* **Written request 1**:
In the entries below, reproduce the lines word for word, starting with the line containing "This screenshot has height=510, width=1097." and going on through the line containing "will (161, 45).".

* **Text excerpt**:
◇ ◇ ◇ ◇ ◇

Off Season Odyssey – Part 11: New Year’s Without Resolutions

Off Season Odyssey Pt11.

 

New Year’s Without Resolutions.

 

Princetown has a beaut oval. Round. Hard. There’s no team any more, no town. Just the reedy wetlands that is the last gasp of the Gellibrand River, where farmers, back in the day, paddled their milk downstream, on longboats, to the Saturday market. Just coastal cliffs that lead to the Six-and-a-half Apostles, and wind.

Always wind.

A few of the logging crews camp here every holidays. I’m drinking with them for New Years. No reason, other than they’re good people, and are on the same highway.

It’s been a hard year. One of the boys died in a coop accident a few weeks ago. And there’s been other hard luck and heartbreak.

I ask Len-Dog about playing against Princetown, back when there was a Princetown.

“Yeah, towards the end they had no Twos,” he says. “As late as midday, they’d be knocking on farmer’s doors, roping up tourists and ring-ins.”

I was in another league then, but remember everybody in South East Victoria would look at the papers on Sundays to see what Princetown got done by.

42 goals, to one.

61 goals to zero.

The few locals who refused to buckle, who wore it, week in, week out, year in, year out, were my heroes.

“The club was mostly spud farmers, I think,” Kane says. “And dairy, from the Chapel Valley.”

◇ ◇ ◇ ◇ ◇

* **Material to process**:

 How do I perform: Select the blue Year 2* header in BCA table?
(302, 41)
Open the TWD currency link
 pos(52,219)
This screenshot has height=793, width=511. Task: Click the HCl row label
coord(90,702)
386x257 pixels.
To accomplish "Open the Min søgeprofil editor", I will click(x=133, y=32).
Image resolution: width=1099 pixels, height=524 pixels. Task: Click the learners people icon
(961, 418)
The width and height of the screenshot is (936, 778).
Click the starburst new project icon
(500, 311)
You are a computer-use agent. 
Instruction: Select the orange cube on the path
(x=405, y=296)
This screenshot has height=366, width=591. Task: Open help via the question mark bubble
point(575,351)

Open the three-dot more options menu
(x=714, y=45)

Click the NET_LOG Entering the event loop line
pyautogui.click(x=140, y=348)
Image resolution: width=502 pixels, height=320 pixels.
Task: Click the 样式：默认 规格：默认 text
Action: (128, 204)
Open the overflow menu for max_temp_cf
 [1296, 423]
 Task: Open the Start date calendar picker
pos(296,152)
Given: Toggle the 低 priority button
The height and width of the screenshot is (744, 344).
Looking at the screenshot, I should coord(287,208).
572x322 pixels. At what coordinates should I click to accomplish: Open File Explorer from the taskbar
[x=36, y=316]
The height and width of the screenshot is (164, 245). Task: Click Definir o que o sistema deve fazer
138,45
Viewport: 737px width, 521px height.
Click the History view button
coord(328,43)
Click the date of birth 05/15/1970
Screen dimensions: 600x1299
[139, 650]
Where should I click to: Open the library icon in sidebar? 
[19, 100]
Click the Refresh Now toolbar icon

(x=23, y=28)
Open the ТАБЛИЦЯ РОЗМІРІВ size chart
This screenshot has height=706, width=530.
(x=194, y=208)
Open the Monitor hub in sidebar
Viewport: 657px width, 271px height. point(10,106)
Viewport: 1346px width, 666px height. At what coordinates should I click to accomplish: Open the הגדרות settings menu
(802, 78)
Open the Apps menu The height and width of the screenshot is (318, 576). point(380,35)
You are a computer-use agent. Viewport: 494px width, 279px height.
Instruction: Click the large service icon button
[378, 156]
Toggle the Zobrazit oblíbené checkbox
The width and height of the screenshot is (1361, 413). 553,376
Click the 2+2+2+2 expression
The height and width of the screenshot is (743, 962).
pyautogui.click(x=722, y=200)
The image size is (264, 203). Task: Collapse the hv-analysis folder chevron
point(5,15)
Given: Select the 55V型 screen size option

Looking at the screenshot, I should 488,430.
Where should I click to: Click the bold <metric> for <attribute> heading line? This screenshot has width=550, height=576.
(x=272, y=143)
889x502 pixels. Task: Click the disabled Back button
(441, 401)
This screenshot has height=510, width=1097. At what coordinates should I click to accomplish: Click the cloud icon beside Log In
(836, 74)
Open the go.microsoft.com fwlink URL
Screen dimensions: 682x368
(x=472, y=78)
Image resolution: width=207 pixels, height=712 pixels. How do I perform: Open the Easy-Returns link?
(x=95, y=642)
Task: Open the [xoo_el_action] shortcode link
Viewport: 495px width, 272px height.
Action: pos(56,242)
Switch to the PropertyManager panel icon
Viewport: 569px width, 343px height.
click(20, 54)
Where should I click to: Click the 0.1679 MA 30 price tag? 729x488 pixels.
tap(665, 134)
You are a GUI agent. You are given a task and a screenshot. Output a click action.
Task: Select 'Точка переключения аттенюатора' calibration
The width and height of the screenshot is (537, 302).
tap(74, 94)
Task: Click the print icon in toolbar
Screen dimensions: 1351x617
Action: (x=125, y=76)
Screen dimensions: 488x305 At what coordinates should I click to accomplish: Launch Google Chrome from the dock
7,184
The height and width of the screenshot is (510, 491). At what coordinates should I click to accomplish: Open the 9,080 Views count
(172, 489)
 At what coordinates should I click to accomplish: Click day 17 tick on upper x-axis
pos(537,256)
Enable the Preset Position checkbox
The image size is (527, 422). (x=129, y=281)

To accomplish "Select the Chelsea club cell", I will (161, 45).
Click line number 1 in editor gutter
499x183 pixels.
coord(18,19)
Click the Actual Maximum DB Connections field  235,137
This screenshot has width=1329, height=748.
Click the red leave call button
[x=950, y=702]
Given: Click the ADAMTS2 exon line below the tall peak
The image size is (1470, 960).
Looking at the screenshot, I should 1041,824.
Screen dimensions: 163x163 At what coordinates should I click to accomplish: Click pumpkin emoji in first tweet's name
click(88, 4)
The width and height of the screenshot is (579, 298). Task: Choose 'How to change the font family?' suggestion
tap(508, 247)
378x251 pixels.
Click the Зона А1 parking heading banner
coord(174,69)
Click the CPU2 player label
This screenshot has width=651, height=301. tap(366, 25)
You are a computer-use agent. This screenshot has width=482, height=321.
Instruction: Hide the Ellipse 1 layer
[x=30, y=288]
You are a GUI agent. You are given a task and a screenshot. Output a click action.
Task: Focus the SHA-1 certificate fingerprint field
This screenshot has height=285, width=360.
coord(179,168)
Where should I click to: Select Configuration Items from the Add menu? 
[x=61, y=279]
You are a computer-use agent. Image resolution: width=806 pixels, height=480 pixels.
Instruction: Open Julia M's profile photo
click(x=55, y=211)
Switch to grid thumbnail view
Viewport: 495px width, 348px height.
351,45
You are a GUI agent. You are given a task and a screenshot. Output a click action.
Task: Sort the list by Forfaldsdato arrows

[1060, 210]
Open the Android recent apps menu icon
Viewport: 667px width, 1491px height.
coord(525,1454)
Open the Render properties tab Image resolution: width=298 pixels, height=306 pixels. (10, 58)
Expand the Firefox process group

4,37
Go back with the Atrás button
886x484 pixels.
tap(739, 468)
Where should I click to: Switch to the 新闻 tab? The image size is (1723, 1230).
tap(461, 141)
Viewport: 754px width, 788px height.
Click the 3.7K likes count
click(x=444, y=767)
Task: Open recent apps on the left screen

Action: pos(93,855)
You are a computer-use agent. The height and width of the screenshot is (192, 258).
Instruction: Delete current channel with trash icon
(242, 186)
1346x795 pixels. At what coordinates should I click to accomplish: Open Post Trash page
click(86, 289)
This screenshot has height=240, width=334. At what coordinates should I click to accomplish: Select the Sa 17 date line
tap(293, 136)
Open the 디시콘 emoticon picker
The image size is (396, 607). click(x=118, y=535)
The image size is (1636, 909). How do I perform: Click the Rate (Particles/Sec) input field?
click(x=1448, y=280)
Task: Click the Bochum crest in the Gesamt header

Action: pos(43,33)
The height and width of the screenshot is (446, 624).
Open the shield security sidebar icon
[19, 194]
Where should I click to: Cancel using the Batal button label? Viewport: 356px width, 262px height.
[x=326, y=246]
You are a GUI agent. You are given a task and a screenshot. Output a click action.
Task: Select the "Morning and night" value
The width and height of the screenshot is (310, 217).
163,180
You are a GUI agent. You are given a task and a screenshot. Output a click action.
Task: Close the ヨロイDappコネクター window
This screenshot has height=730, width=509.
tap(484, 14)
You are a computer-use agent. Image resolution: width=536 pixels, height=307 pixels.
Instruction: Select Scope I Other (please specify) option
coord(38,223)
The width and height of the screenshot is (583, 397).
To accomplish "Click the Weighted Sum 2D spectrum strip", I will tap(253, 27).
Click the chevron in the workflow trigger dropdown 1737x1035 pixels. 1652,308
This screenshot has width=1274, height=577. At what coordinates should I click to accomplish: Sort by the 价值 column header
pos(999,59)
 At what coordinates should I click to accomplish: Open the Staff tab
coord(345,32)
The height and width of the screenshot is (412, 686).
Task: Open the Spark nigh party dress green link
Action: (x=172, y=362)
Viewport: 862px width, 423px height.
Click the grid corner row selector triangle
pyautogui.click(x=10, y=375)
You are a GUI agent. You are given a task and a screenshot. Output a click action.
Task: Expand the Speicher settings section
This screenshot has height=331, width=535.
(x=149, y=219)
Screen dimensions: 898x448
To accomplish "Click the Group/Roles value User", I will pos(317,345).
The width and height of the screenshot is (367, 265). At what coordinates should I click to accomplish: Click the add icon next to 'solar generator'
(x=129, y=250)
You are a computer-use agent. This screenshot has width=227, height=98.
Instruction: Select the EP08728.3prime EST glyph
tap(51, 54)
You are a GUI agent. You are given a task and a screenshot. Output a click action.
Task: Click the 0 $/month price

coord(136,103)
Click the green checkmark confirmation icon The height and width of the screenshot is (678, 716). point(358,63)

◇ ◇ ◇ ◇ ◇

* **Written request 2**:
From the Princetown piece above, copy the passage word for word, starting with "I ask Len-Dog" and going on through "were my heroes.".

* **Finished answer 1**:
This screenshot has height=510, width=1097. At what coordinates should I click to accomplish: Click the cloud icon beside Log In
(836, 74)
Open the go.microsoft.com fwlink URL
Screen dimensions: 682x368
(x=472, y=78)
Image resolution: width=207 pixels, height=712 pixels. How do I perform: Open the Easy-Returns link?
(x=95, y=642)
Task: Open the [xoo_el_action] shortcode link
Viewport: 495px width, 272px height.
Action: pos(56,242)
Switch to the PropertyManager panel icon
Viewport: 569px width, 343px height.
click(20, 54)
Where should I click to: Click the 0.1679 MA 30 price tag? 729x488 pixels.
tap(665, 134)
You are a GUI agent. You are given a task and a screenshot. Output a click action.
Task: Select 'Точка переключения аттенюатора' calibration
The width and height of the screenshot is (537, 302).
tap(74, 94)
Task: Click the print icon in toolbar
Screen dimensions: 1351x617
Action: (x=125, y=76)
Screen dimensions: 488x305 At what coordinates should I click to accomplish: Launch Google Chrome from the dock
7,184
The height and width of the screenshot is (510, 491). At what coordinates should I click to accomplish: Open the 9,080 Views count
(172, 489)
 At what coordinates should I click to accomplish: Click day 17 tick on upper x-axis
pos(537,256)
Enable the Preset Position checkbox
The image size is (527, 422). (x=129, y=281)

To accomplish "Select the Chelsea club cell", I will (161, 45).

* **Finished answer 2**:
I ask Len-Dog about playing against Princetown, back when there was a Princetown.

“Yeah, towards the end they had no Twos,” he says. “As late as midday, they’d be knocking on farmer’s doors, roping up tourists and ring-ins.”

I was in another league then, but remember everybody in South East Victoria would look at the papers on Sundays to see what Princetown got done by.

42 goals, to one.

61 goals to zero.

The few locals who refused to buckle, who wore it, week in, week out, year in, year out, were my heroes.